* TRAVAIL DEMANDÉ
Transformez les lignes de tous les enregistrements ci-dessous en une liste JSON de chaînes, une chaîne par ligne, en omettant les lignes vides. Laissez les images hors de la réponse, s'il vous plaît.

* DONNÉES À TRAITER
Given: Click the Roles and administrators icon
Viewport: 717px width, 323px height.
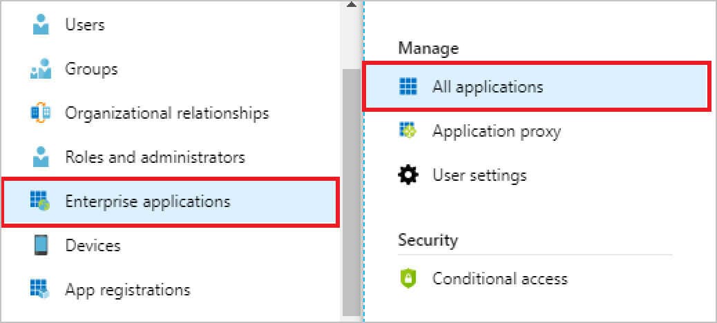Looking at the screenshot, I should pos(41,157).
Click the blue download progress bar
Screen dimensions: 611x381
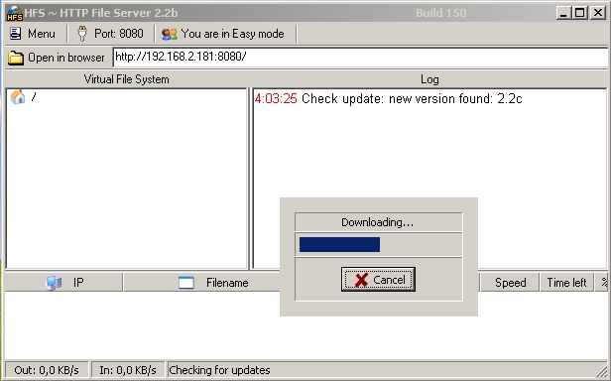340,244
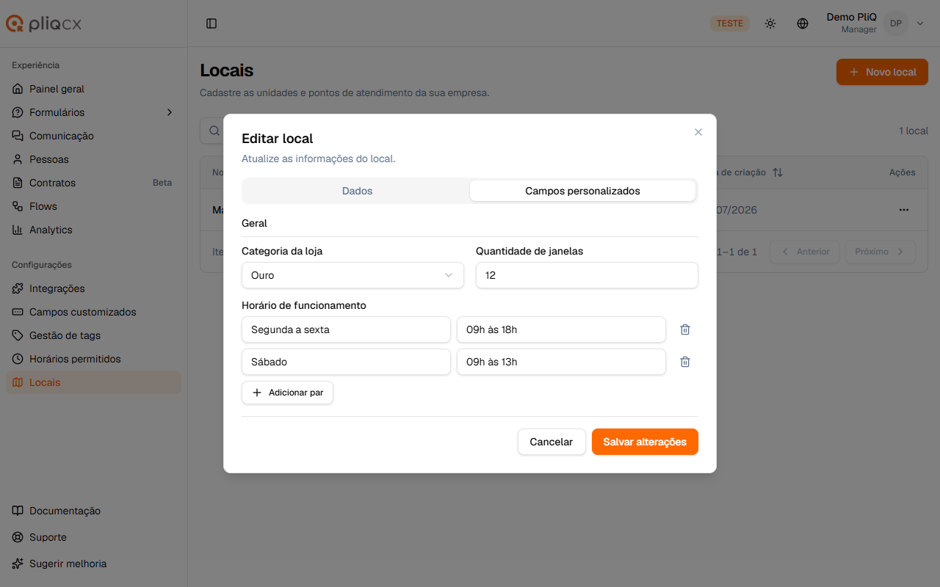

* RÉSULTAT
[
  "Given: Click the Roles and administrators icon",
  "Viewport: 717px width, 323px height.",
  "Looking at the screenshot, I should pos(41,157).",
  "Click the blue download progress bar",
  "Screen dimensions: 611x381",
  "340,244"
]